Sheila R. Foster is the Scott K. Ginsburg Professor of Urban Law and Policy at Georgetown. She holds a joint appointment with the Georgetown Law School and the McCourt Public Policy School. Prior to joining Georgetown, she was a University Professor and the Albert A. Walsh Professor of Real Estate, Land Use and Property Law at Fordham University. She also co-directed the Fordham Urban Law Center and was a founder of the Fordham University Urban Consortium. Prior to joining Fordham, she was a Professor of Law at the Rutgers University in Camden, New Jersey.
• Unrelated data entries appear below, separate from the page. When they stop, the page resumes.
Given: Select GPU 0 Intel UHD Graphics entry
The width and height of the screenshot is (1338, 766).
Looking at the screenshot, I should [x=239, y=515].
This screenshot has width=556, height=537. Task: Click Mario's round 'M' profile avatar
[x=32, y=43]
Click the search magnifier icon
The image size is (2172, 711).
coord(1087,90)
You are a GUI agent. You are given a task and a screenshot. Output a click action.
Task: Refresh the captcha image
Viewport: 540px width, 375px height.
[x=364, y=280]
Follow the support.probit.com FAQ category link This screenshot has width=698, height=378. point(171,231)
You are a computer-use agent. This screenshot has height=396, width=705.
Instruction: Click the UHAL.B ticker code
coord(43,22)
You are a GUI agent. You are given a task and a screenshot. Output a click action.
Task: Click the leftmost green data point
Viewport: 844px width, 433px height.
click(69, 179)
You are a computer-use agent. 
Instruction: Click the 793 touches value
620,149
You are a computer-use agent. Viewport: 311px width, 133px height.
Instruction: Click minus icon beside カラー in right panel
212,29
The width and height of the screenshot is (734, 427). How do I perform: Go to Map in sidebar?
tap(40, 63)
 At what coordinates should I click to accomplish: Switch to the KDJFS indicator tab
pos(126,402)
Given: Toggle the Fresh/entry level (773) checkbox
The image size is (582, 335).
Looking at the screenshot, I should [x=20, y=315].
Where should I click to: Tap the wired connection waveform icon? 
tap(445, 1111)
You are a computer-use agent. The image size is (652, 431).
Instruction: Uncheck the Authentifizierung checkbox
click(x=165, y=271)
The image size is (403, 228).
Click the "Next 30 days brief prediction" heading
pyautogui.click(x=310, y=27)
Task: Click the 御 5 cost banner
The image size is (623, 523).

Sheila is the author of numerous publications on environmental law, and is one of the country’s leading scholars on environmental justice. She is co-author of the classic text From the Ground Up: Environmental Racism and the Environmental Justice Movement (NYU Press 2001) (with Luke Cole) and co-editor of The Law of Environmental Justice: Theories and Procedures to Address Disproportionate Risks (American Bar Association 2009) (with Michael Gerrard). Over the last two decades, Sheila has worked with government agencies, non-government organizations, scholars, and policymakers to reform environmental and land use policies and practices consistent with the principles of environmental justice. In 2018, she received the Senior Scholarship Award from the International Union for the Conservation of Nature (IUCN) Academy of Environmental Law
Sheila’s most recent work explores city growth and governance through the lens of the “commons,” bringing the analytical lens of her environmental law and policy to the city and the management of urban resources. Her latest article, The City as a Commons, is published in the Yale Law and Policy Review (with Christian Iaione) and is the basis of a forthcoming book Co-Cities for MIT Press. Sheila has been involved on many levels with environmental and urban policy. She was a member of the New York City Panel on Climate Change (co-chair of the working group on community-based assessments of vulnerability), is chair of the advisory committee of the Global Parliament of Mayors, and an advisory board member of the Marron Institute for Urban Management at NYU.